I felt like one when I typed ‘Newfoundland Housewife’ into Google search the other day, and my photo appeared ! How presumptuous of me, I thought, as I blushed.
I became a housewife only in retirement, and I do not have the skills and strength to do even a tenth of the work that rural housewives historically did.
My neighbour, Gertie, over a cup of tea, used to tell me what her days were like in the summers.
She would get up at 4:30 a.m. to make breakfast for her husband Edgar, a fisherman, who left for sea in his small wooden boat while it was just getting light.
Gertie knew, each day, that his work was so dangerous that there was a chance that he would not return.
Then Gertie looked after her five children. She cooked and cleaned, and baked homemade bread in her oven.
She was responsible for fetching water from the well, and making sure that there was ample wood for her cook stove.

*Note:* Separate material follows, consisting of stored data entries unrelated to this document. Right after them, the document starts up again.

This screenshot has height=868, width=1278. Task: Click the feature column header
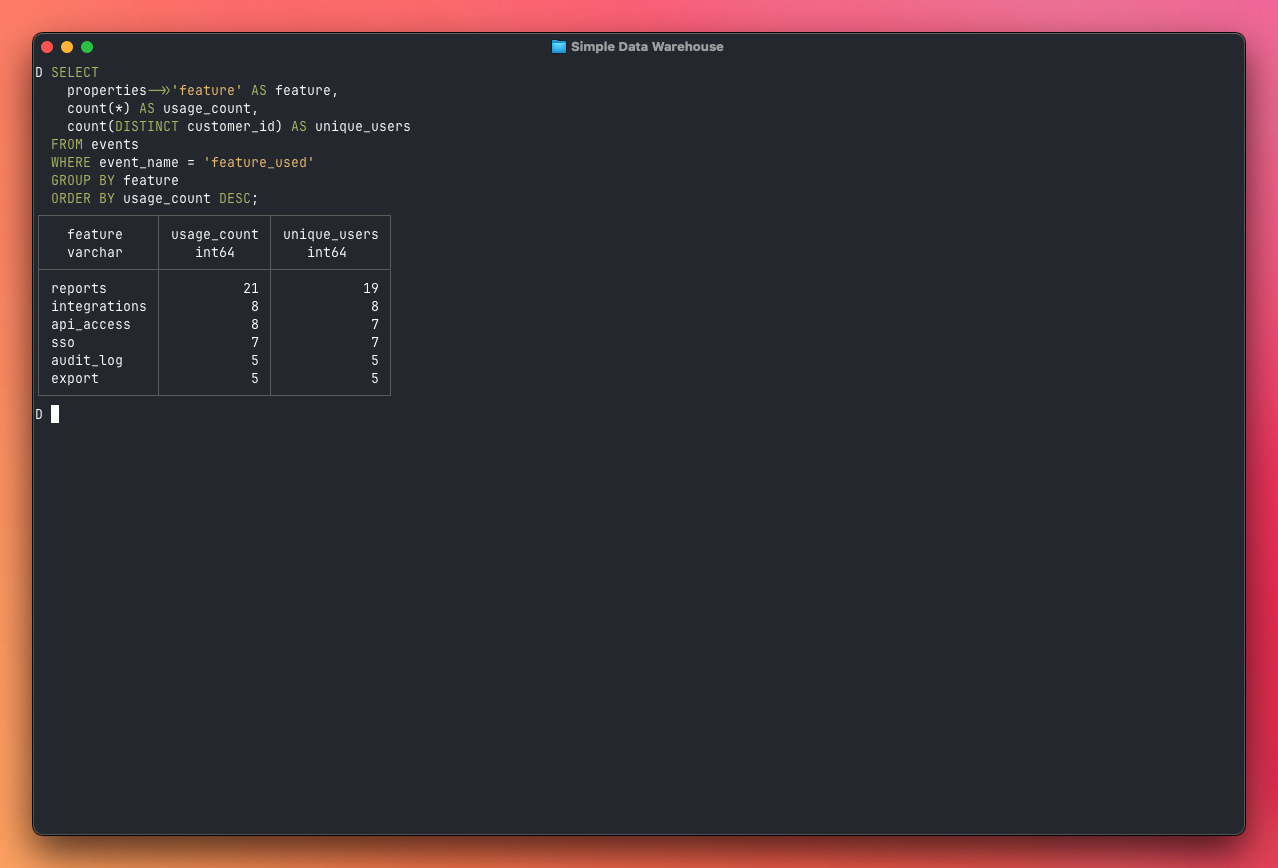pyautogui.click(x=95, y=235)
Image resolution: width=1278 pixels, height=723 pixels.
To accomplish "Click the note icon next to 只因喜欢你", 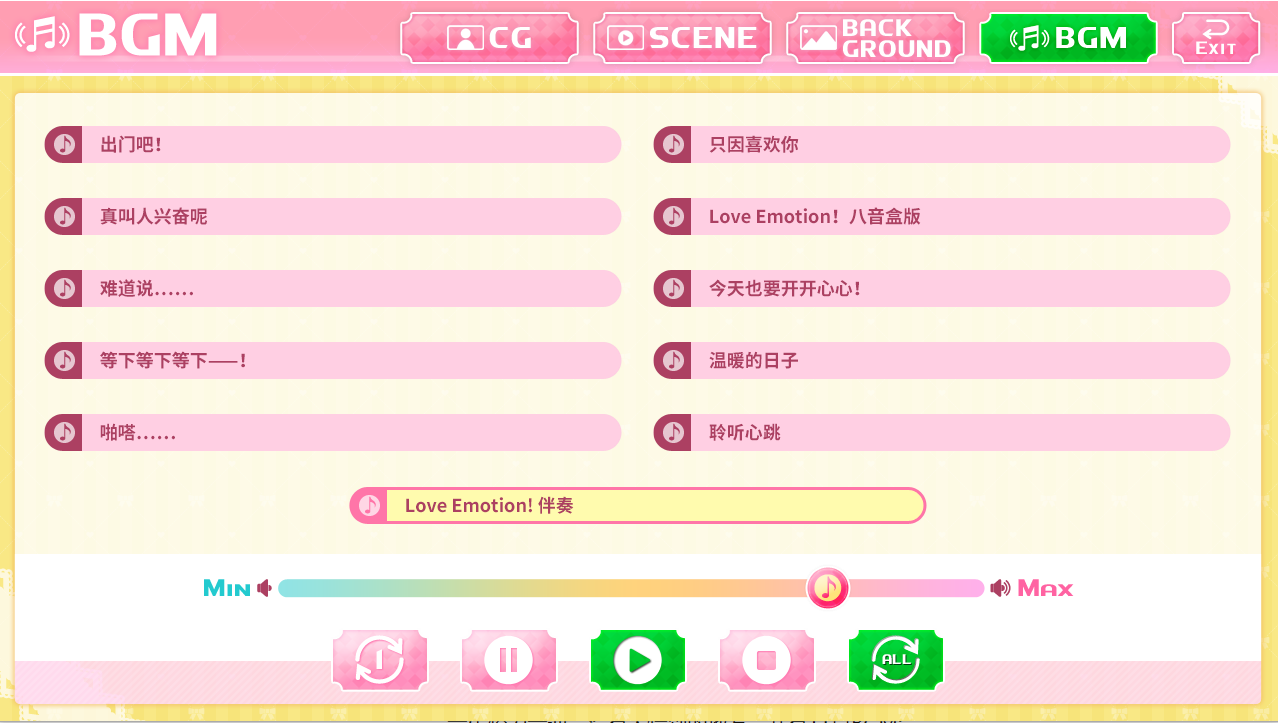I will point(673,144).
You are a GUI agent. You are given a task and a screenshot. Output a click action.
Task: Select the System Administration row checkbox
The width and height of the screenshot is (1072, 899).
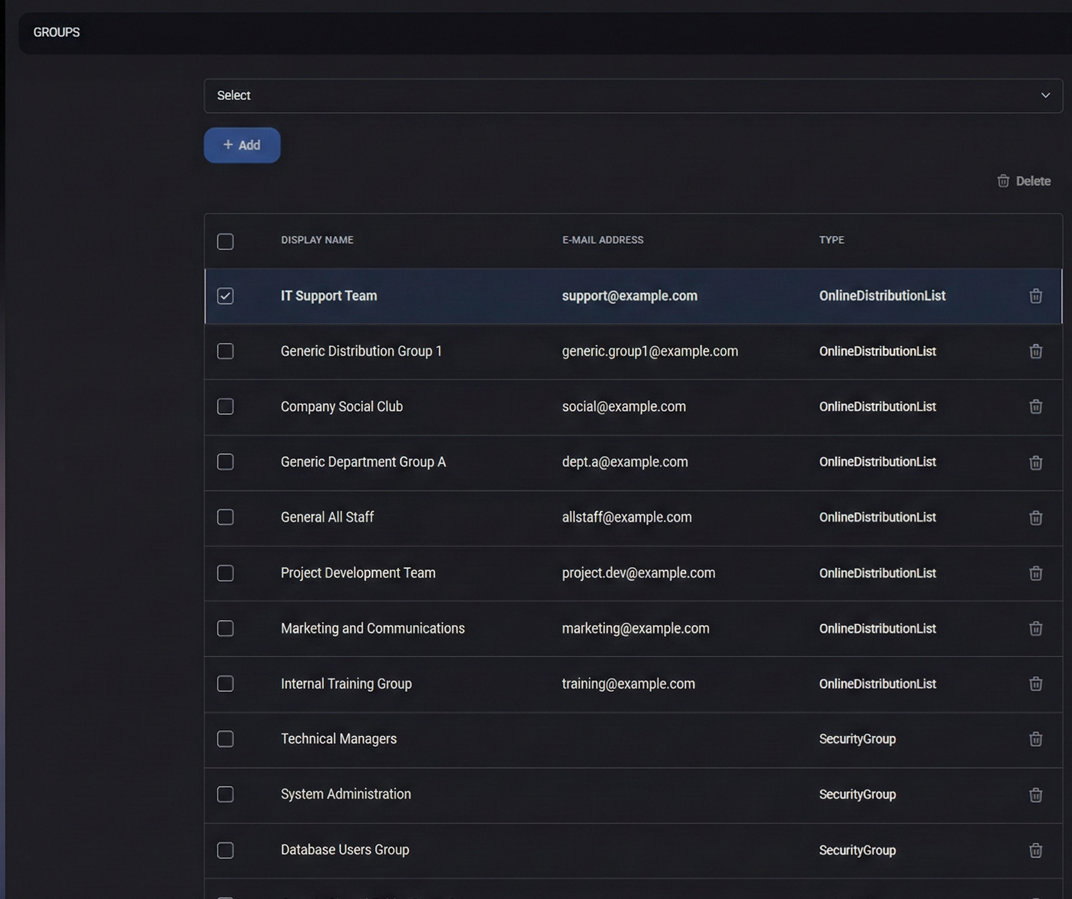225,795
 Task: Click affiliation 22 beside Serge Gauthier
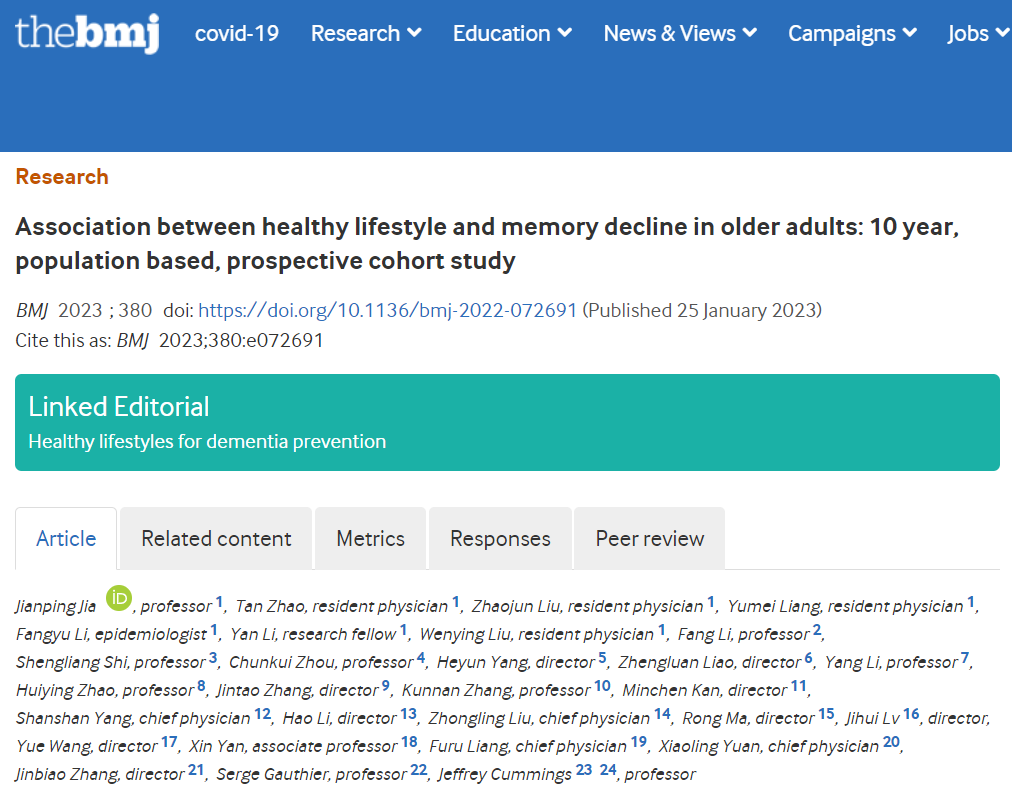[x=418, y=771]
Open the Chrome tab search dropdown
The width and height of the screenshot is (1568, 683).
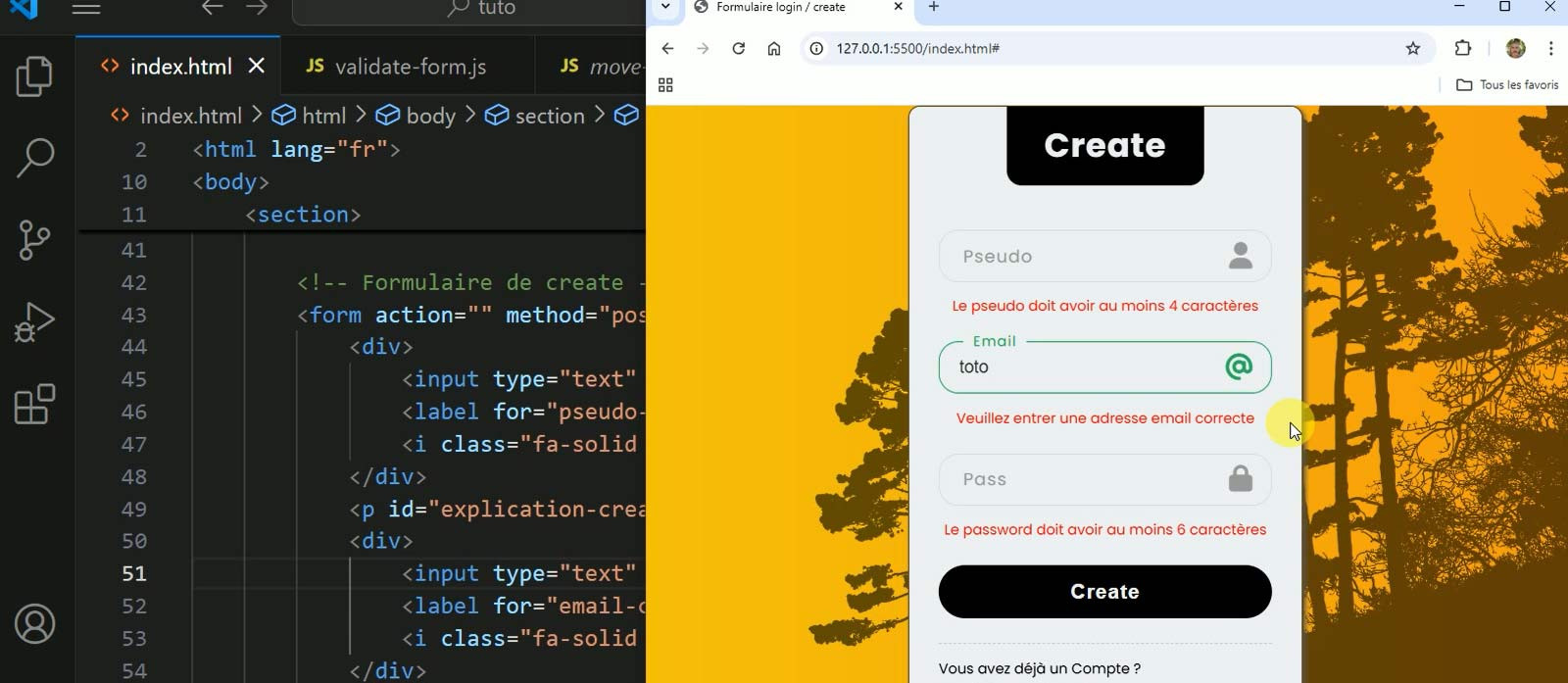coord(665,8)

She maintained her vegetable garden and her chickens, and picked blueberries.
When Edgar arrived home with a load of fish, Gertie’s job was to help unload the boat.
She was responsible for splitting, cleaning, and salting the fish.
Then she would place the salted cod on wooden platforms, called Fish Flakes made of Spruce wood. This was called Making the Fish. Her older son Jacob helped her, but she knew that at age 12 , he would head out to sea with her husband.
The dried fish were then traded to merchants, who shipped them, for great profits, to markets in Europe and the Caribbean.
What a surprise I had this morning when I walked over to Gertie’s Fish Flake and found it covered with pale blue gauzy fabric !
This was done by artist Robyn Love. Robin found the names of all the Newfoundland housewives listed in the 1935 census, and lovingly embroidered them on the blue cloth, as a remembrance to the housewives of rural Newfoundland, whose labour was significant in the development of this part of Canada.
Like much of women’s work globally, the full extent of housewives’ contributions to society was never adequately recognized.
Thanks to Robyn for her generous work.
Gertie and Edgar were honest, simple villagers. Their work was challenging, but they knew the value of honest labour, and they slept soundly, with a clear conscience, at night.
God gives us all different tasks and assignments, but, regarding work, Paul gives good guidance in Colossians 3: 23 – Whatever you do, work at it with all your heart, as working for the Lord, not for human masters.